Tengo un amigo que se sorprende de que me interese tanto la literatura norteamericana. Le explico lo de que son el centro del mundo, su importancia en la cultura contemporánea y que muchos de sus escritores tratan temas que me importan: relaciones familiares, de pareja, la sensación de desorientación vital y qué sé yo. Todo cierto. Pero hay algo más, y es que eso que acabo de decir provenga de un país con un estilo de vida tan diferente que casi parece extraterrestre.

No se trata de la influencia de una cultura cercana, como sería el caso de la o las europeas. Ni del exotismo de lo lejano que explica mi fijación por Siberia y Mongolia. Aquí lo que me fascina es que lo norteamericano sea, a la vez, omnipresente y absolutamente ajeno. Que una sociedad con la que es imposible no estar familiarizado resulte a menudo, sin embargo, tan incomprensible.

No entiendo que en cualquier momento pregunten si tienen hambre, en lugar de comer a su hora.

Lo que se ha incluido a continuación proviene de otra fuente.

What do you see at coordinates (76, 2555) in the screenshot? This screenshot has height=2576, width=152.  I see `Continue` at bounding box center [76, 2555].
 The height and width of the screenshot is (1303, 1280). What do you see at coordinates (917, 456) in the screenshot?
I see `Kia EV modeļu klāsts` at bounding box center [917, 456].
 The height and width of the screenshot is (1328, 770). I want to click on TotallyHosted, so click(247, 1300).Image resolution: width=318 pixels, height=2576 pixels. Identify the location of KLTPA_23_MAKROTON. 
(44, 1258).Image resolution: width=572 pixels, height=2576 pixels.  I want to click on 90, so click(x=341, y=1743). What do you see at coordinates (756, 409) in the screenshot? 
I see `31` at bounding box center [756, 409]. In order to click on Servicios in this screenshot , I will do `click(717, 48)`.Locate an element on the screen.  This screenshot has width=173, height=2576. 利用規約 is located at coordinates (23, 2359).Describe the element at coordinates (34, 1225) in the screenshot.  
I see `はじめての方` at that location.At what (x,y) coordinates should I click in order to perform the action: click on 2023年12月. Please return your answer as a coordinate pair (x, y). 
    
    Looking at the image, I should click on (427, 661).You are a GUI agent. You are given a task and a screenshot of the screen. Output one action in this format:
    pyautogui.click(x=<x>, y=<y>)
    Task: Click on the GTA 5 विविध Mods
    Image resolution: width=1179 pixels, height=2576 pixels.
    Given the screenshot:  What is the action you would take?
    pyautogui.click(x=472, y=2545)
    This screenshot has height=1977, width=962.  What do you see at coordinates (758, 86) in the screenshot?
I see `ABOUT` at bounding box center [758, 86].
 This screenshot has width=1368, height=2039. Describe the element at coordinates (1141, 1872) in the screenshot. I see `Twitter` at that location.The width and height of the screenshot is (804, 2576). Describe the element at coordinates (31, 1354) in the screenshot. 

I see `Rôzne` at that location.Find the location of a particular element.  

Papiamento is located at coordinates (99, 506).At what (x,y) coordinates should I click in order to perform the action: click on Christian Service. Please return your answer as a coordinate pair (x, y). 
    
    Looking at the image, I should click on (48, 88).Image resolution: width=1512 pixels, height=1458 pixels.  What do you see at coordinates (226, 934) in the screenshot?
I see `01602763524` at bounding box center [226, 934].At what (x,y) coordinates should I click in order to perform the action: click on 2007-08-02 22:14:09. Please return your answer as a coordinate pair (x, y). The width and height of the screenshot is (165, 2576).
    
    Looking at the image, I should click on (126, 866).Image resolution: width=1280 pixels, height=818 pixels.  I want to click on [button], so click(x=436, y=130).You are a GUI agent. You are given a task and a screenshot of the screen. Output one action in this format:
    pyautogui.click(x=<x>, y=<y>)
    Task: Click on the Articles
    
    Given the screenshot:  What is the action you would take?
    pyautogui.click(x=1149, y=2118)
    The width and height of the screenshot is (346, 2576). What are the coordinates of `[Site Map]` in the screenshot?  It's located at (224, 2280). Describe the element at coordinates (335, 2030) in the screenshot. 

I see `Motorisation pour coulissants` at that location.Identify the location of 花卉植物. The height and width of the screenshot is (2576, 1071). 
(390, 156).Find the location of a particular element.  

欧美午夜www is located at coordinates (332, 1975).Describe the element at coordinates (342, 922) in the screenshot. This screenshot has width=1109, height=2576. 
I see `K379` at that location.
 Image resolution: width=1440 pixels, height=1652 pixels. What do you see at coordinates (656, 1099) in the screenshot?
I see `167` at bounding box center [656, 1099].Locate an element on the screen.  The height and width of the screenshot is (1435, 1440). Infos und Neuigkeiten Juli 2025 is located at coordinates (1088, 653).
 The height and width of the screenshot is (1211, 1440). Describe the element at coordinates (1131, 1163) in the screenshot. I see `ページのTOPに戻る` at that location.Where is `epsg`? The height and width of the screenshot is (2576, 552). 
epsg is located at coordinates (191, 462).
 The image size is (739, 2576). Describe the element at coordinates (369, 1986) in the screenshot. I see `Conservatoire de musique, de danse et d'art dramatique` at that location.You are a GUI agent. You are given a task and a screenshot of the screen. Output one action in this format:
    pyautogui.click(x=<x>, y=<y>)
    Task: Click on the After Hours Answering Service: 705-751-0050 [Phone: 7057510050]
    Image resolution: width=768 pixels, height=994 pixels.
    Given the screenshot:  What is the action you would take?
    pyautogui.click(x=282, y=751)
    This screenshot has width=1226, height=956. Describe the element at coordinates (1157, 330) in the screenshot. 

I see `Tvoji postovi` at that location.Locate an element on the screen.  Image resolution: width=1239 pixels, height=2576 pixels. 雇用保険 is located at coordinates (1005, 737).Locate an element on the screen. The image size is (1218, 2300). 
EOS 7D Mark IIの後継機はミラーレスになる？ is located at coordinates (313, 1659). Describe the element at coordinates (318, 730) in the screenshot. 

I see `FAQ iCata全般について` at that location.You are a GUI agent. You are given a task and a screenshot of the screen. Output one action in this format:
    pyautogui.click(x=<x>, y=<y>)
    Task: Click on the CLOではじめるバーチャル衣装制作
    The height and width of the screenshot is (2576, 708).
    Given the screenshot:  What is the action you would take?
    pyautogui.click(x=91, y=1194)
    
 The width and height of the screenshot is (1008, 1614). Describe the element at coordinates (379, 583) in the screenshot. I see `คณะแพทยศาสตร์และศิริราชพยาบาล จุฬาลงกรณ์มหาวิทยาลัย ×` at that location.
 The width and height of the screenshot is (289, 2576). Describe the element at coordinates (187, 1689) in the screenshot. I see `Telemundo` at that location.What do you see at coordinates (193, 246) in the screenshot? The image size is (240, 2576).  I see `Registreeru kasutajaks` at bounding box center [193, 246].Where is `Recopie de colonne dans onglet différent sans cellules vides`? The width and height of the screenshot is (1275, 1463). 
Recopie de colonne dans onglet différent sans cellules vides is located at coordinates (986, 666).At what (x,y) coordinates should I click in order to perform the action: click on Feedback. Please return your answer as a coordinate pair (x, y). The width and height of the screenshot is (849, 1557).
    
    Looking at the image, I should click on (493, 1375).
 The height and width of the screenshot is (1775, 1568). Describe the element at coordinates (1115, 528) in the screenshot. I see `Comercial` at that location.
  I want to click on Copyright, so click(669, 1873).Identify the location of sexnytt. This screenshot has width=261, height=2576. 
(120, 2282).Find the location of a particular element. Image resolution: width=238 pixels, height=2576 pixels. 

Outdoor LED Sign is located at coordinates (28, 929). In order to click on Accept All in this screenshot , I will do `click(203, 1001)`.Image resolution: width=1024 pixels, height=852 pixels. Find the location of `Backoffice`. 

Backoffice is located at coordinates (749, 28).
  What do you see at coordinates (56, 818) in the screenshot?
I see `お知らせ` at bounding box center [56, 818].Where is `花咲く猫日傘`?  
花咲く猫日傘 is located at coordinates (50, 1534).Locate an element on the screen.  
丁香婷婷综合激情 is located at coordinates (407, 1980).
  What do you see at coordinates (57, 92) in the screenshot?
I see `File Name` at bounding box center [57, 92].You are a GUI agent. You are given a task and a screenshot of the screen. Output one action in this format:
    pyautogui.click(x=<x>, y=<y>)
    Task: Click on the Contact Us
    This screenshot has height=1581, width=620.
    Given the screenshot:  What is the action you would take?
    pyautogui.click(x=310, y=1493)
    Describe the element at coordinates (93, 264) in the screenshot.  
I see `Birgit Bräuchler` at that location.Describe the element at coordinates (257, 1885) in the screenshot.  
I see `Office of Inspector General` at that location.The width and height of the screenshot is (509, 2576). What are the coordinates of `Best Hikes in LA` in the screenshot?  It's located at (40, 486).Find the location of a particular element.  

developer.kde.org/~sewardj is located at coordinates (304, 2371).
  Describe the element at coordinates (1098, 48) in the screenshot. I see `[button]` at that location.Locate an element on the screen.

No entiendo los coches con franjas de madera. No entiendo que cambien de domicilio como de ropa, y puedan estar años sin ver a un hermano y, cuando se encuentran, le recuerden una deuda de veinte dólares. Ni que en cualquier pueblo perdido haya una atracción turística y dos moteles y tengan visitantes. Ni el proceso por el que un iraní, un keniata o un mexicano llegan a sentirse tan patriotas americanos como los tíos de camisas de cuadros que los perseguirían en su pickup con bates de beisbol. Ni que alguien trabaje en una inmobiliaria, después sea profesor y luego abra un restaurante. No entiendo esa manera de vivir hacia sí mismos; porque no es cierto que se crean el centro del mundo: para ellos, Estados Unidos es el mundo.

Es como si mis películas favoritas, la música que más he escuchado y mucha de la literatura que más me gusta procediesen de Marte. Querría saber qué pasa en Marte."